Azure GPU metrics collection
Use NVIDIA Data Center GPU Manager (DCGM) to collect Azure GPU metrics. Turbonomic uses these metrics to generate scale actions that optimize performance and costs. For a list of metrics and associated scale actions, see this topic.
This topic provides an overview of the DCGM configuration that is required to collect Azure GPU metrics. For detailed configuration guidelines and instructions, contact your Turbonomic representative.
Requirements
At a high level, you must ensure that the following requirements are met:
-
The VM image contains NVIDIA GPU drivers.
-
The DCGM package is installed. This package provides the
dcgmi
CLI tool that you can use to collect GPU metrics.

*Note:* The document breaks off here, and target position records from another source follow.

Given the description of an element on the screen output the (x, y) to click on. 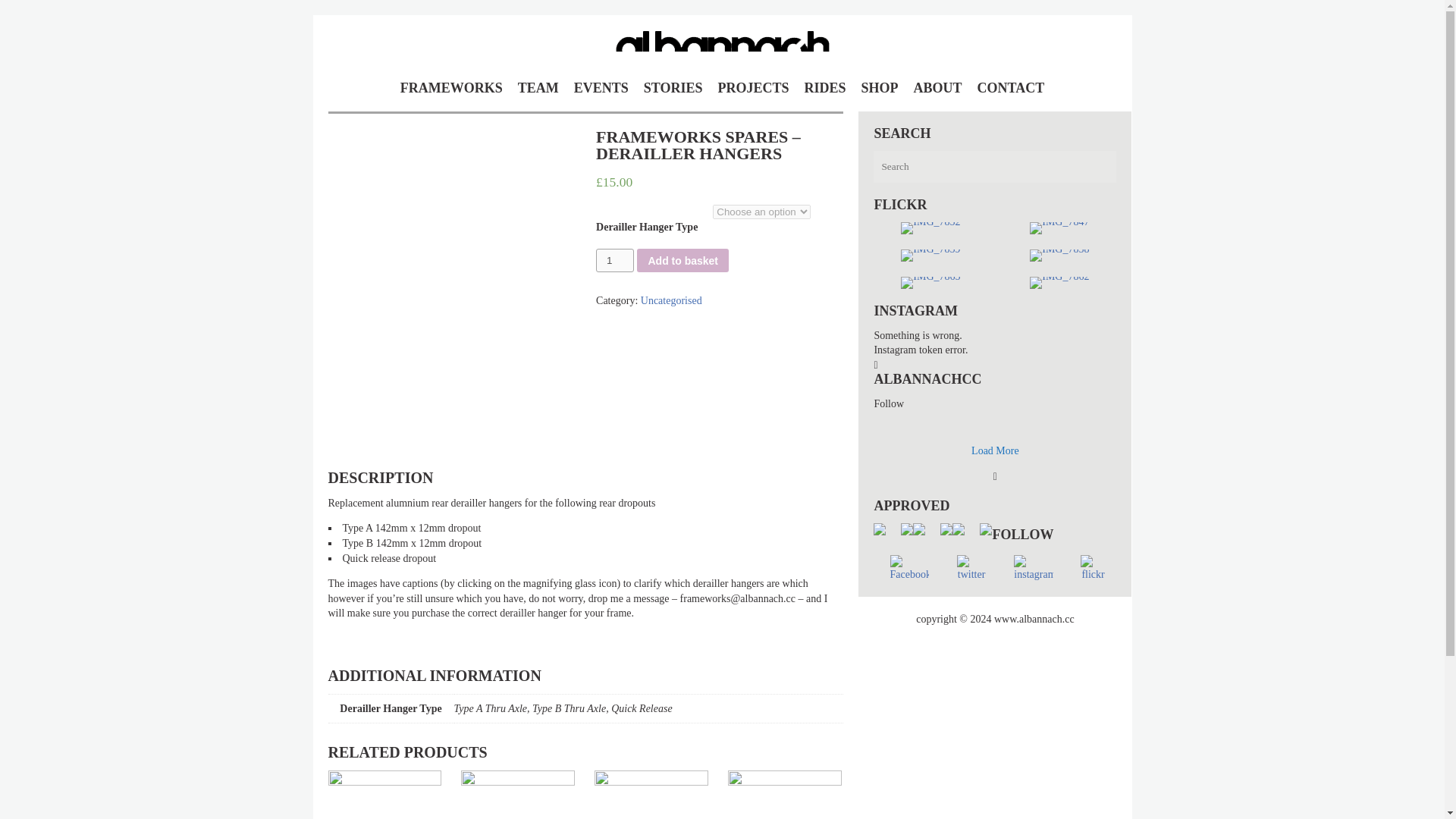
FRAMEWORKS (451, 84)
Follow us on Facebook (908, 568)
1 (614, 259)
Follow us on Instagram (1033, 568)
TEAM (538, 84)
Add to basket (683, 259)
Show Menu (11, 8)
CONTACT (1010, 84)
EVENTS (600, 84)
RIDES (825, 84)
Given the description of an element on the screen output the (x, y) to click on. 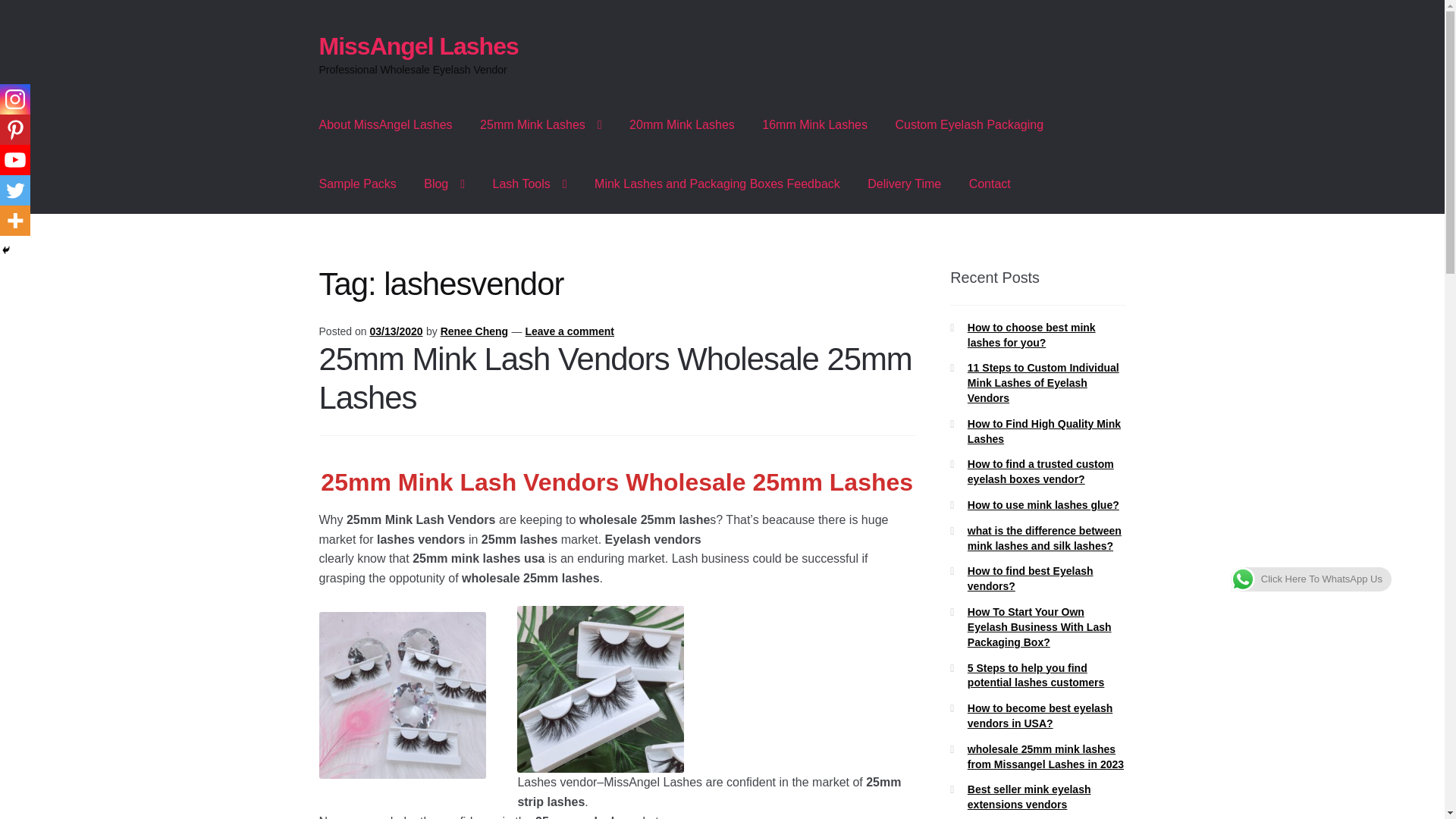
25mm Mink Lashes (540, 124)
More (15, 220)
Custom Eyelash Packaging (968, 124)
Pinterest (15, 129)
Lash Tools (529, 183)
Blog (444, 183)
Mink Lashes and Packaging Boxes Feedback (716, 183)
Delivery Time (904, 183)
About MissAngel Lashes (385, 124)
Youtube (15, 159)
Given the description of an element on the screen output the (x, y) to click on. 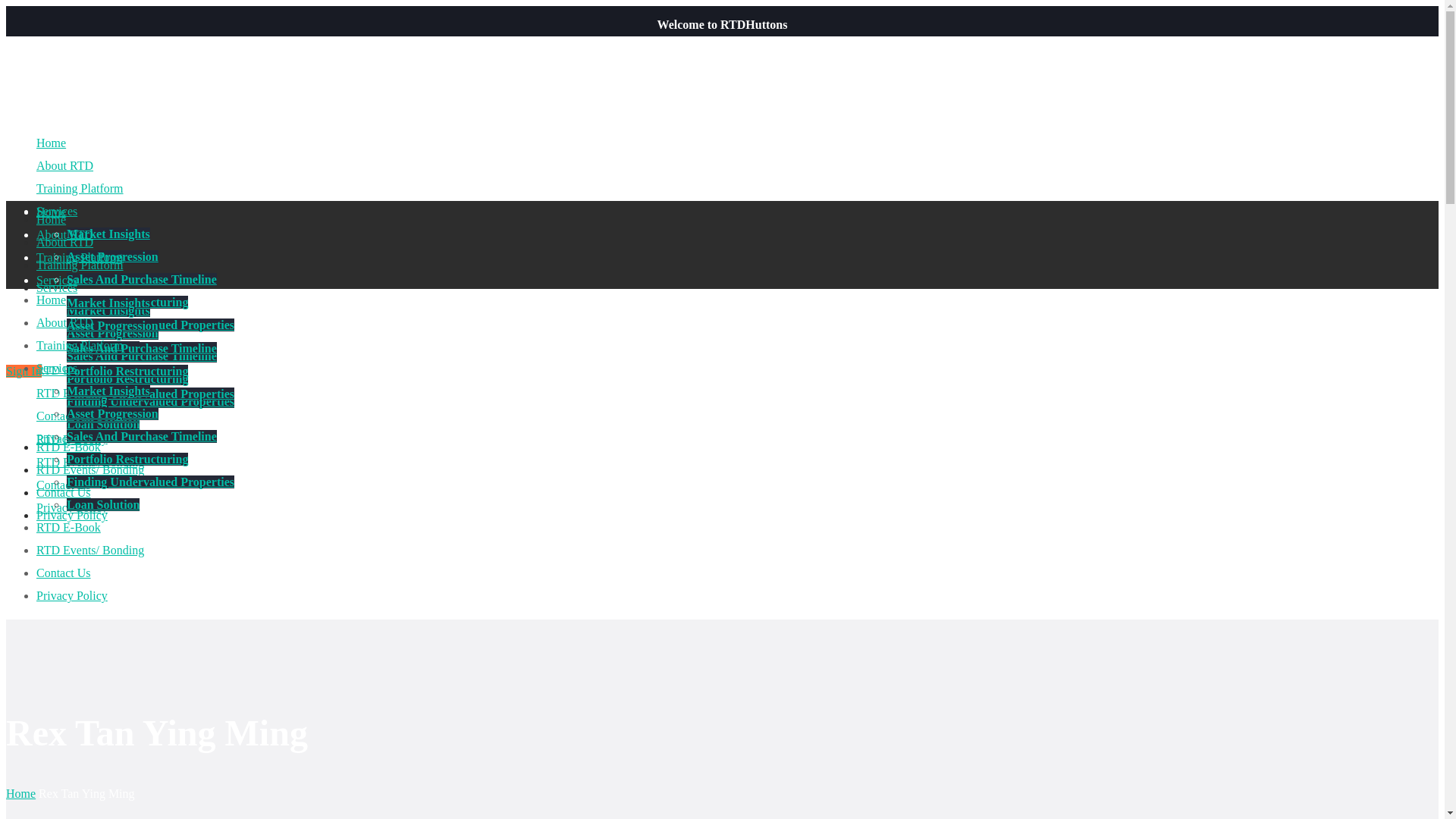
Finding Undervalued Properties (150, 400)
Services (56, 287)
RTD E-Book (68, 369)
Home (50, 211)
Market Insights (107, 309)
Services (56, 210)
Finding Undervalued Properties (150, 393)
Contact Us (63, 492)
Home (50, 142)
Portfolio Restructuring (126, 370)
Privacy Policy (71, 438)
Training Platform (79, 264)
Home (50, 219)
Sales And Purchase Timeline (141, 278)
Portfolio Restructuring (126, 378)
Given the description of an element on the screen output the (x, y) to click on. 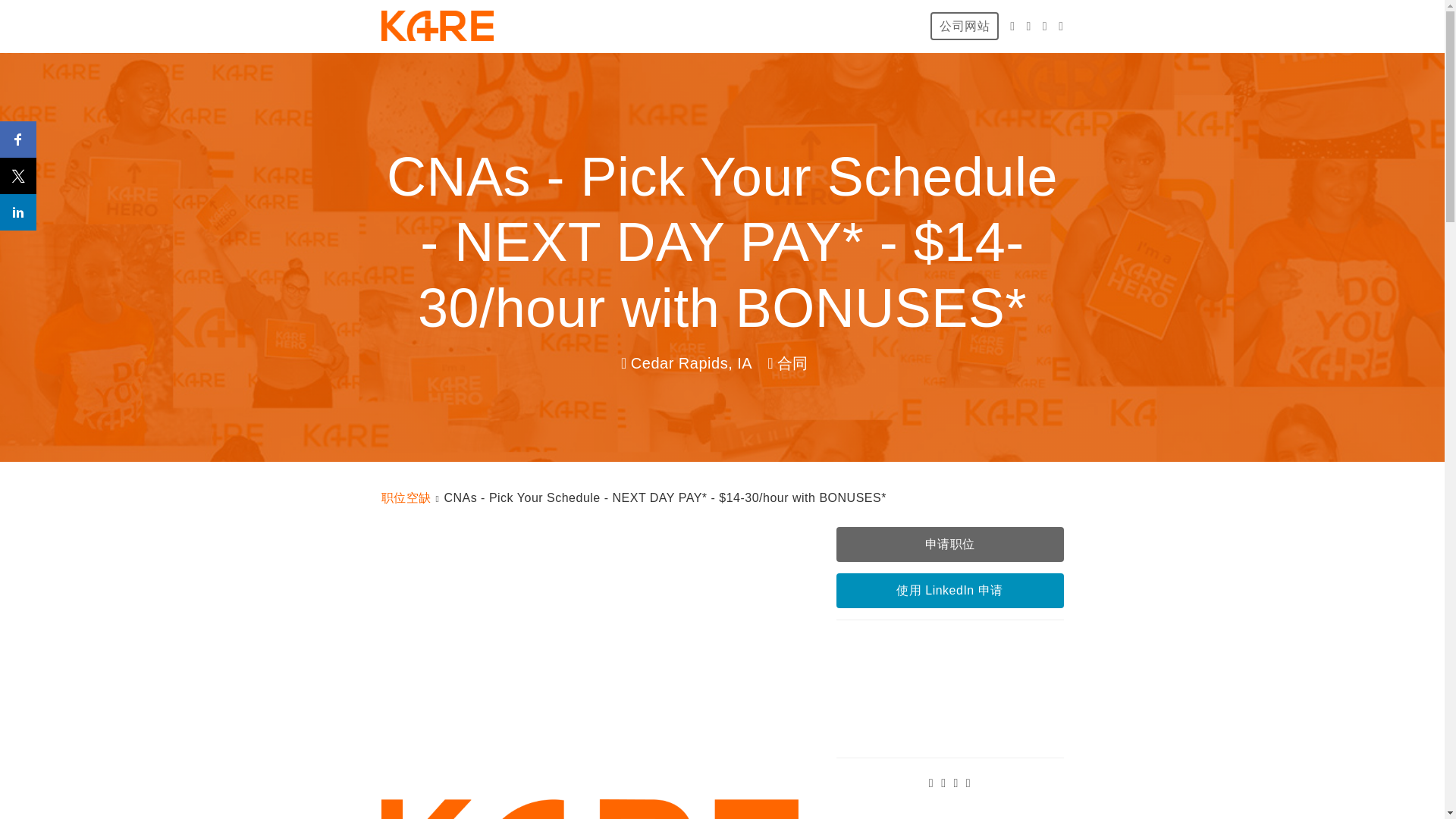
Company location image (948, 688)
Given the description of an element on the screen output the (x, y) to click on. 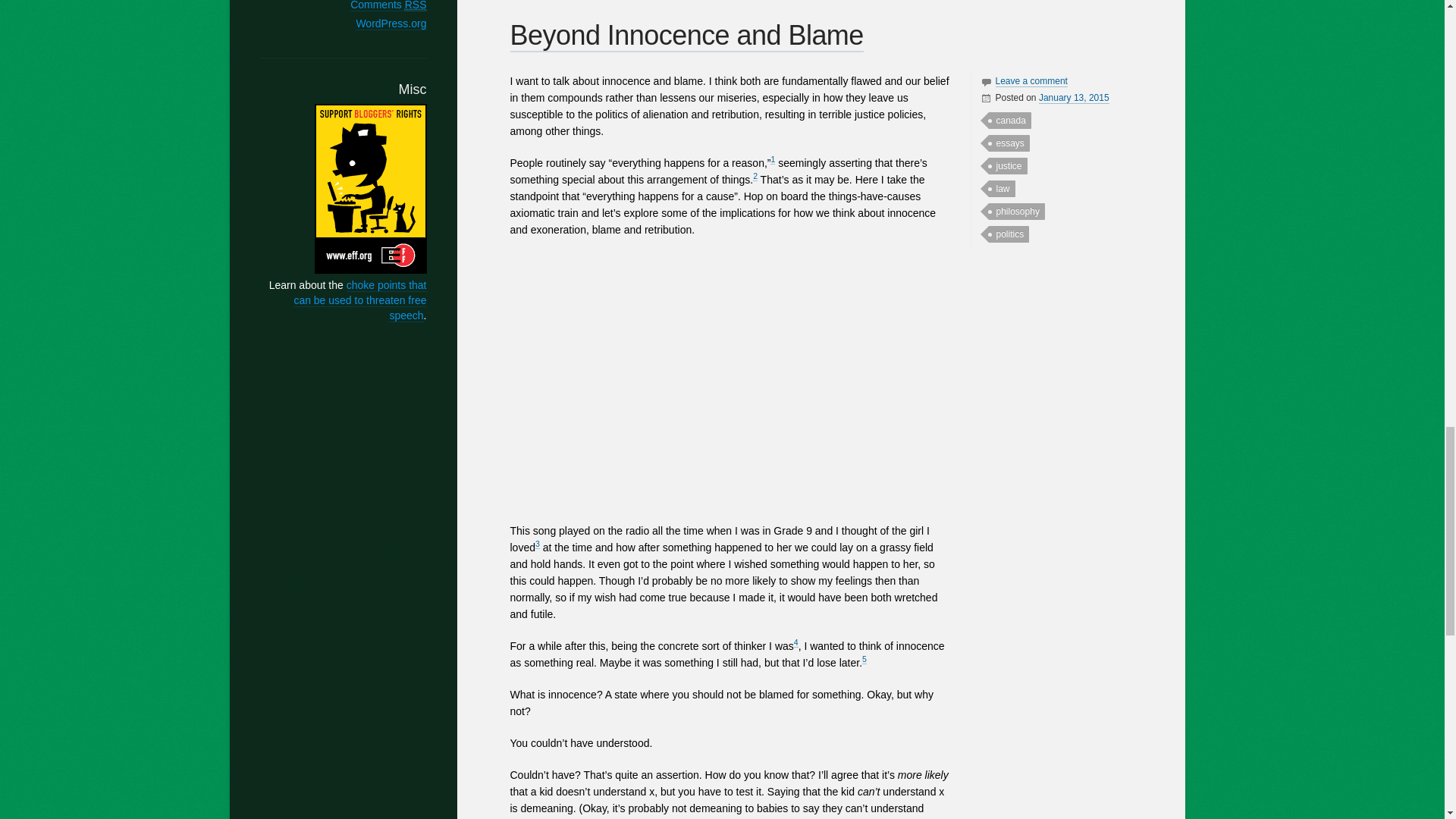
Beyond Innocence and Blame (686, 35)
Given the description of an element on the screen output the (x, y) to click on. 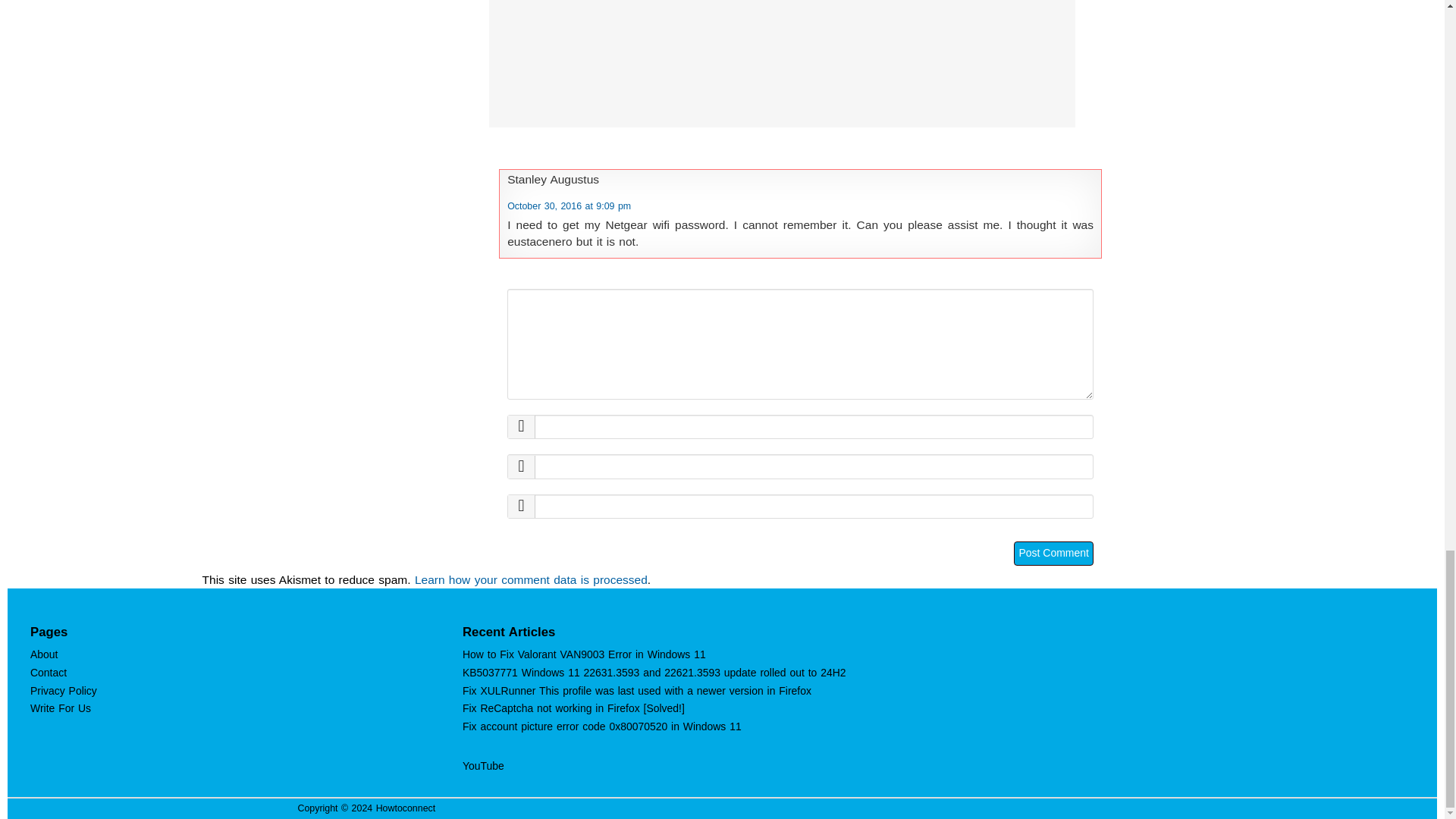
Fix account picture error code 0x80070520 in Windows 11 (602, 726)
About (44, 654)
YouTube (483, 766)
How to Fix Valorant VAN9003 Error in Windows 11 (584, 654)
October 30, 2016 at 9:09 pm (568, 205)
Write For Us (60, 707)
Post Comment (1053, 553)
Post Comment (1053, 553)
Learn how your comment data is processed (530, 579)
Contact (48, 672)
Privacy Policy (63, 690)
Given the description of an element on the screen output the (x, y) to click on. 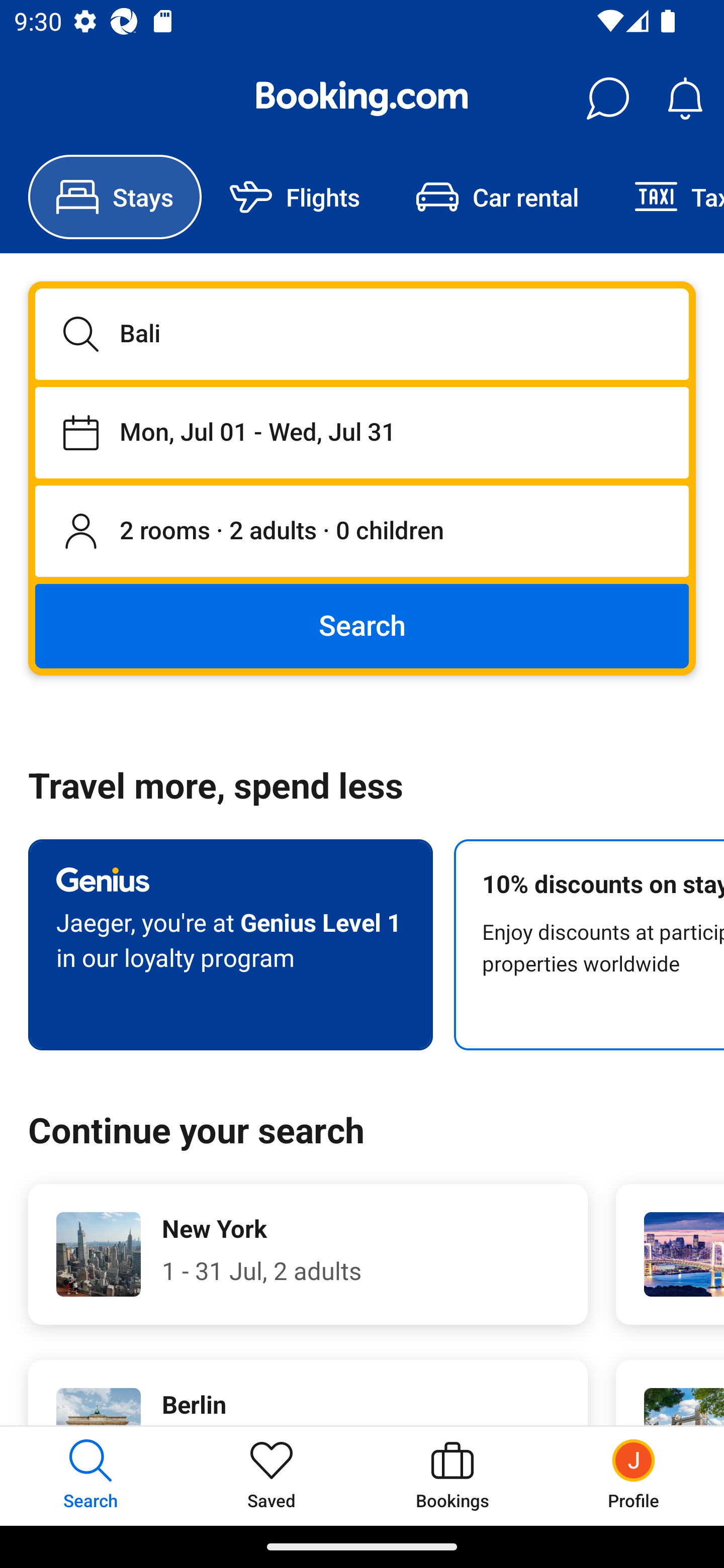
Messages (607, 98)
Notifications (685, 98)
Stays (114, 197)
Flights (294, 197)
Car rental (497, 197)
Taxi (665, 197)
Bali (361, 333)
Staying from Mon, Jul 01 until Wed, Jul 31 (361, 432)
2 rooms, 2 adults, 0 children (361, 531)
Search (361, 625)
New York 1 - 31 Jul, 2 adults (307, 1253)
Saved (271, 1475)
Bookings (452, 1475)
Profile (633, 1475)
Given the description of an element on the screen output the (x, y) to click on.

Metrics collection options
Use any of the following options to collect metrics:
-
DCGM exporter
DCGM exporter exposes metrics in Prometheus format through the Telegraf agent with the Prometheus plugin. The plugin collects metrics from DCGM exporter and uses Azure Monitor to log metrics directly to the VM. Turbonomic then uses the Azure Monitor REST API to collect GPU metrics. This is the same API that enables the collection of standard metrics, such as vCPU.
In the Azure portal, when you view a VM's details in the Metrics section, the GPU metrics are available in the
telegraf/prometheus
namespace. -
Custom Python script
The custom Python script reads data using the
dcgmi
CLI tool and then sends collected metrics directly to the Azure Log Analytics Workspace. To send metrics, the Log Analytics Workspace must be set up correctly using a workspace ID and client authentication keys.